Un design à part, une architecture spécifique, une navigation différente, font des iPhones, iPad et Mac, des produits convoités aux yeux des “apples addicts“. Ceci génère aussi des tensions auprès des utilisateurs concurrents, menant à des débats sans fin alors qu’il s’agit d’une simple préférence de produit.

La marque de la pomme fait beaucoup parler. L’affichage de celle-ci offre plusieurs connotations comme la richesse, le professionnalisme ou même la domotique.

Le langage, un bien social

A la fin du XIXème nait une envie d’approfondir le savoir au sujet des vertus de la langue.


 

Comment pouvons nous communiquer sans support ?
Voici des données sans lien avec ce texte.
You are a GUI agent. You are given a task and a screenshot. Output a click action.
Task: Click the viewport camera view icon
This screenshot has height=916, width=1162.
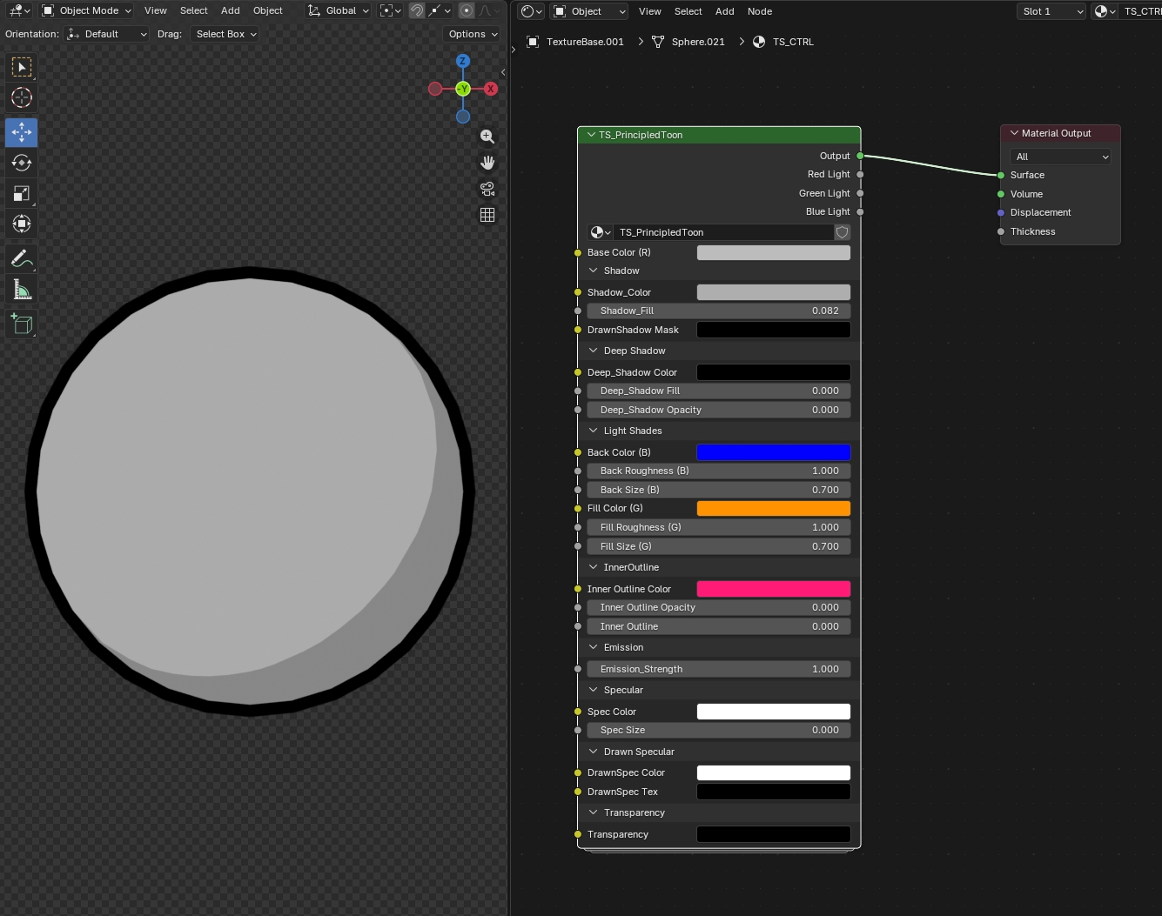487,189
Comment pouvons nous faire passer un message sans paroles ou gestes ?

 


 

Ce sont les questions abordées par Ferdinand de Saussure pour proposer ses cours de linguistique générale.  Pour lui la morphologie de la langue structure le langage, par catégories de mots (verbes, noms, adjectifs, etc …) régies par différentes formes de flexion (conjugaisons, déclinaisons), ceci permettant l’universalité de la langue et donc sa compréhension. À côté du langage oral, il y a aussi le langage visuel, une science des signes plus communément appelée la sémiologie, permettant d’étudier la vie des signes au sein de la vie sociale.

Le  langage, multiforme et hétéroclite, est lié au social, il est aussi personnel. L’un ne peut fonctionner sans l’autre. Il ne faut pas confondre le langage avec la langue, qui elle, est une convention attribuée à un groupe. Étant moins personnelle, elle prend part au social du langage : l’un à besoin de l’autre. Ferdinand montre à quel point la langue permet d’exprimer des idées par un système de signes.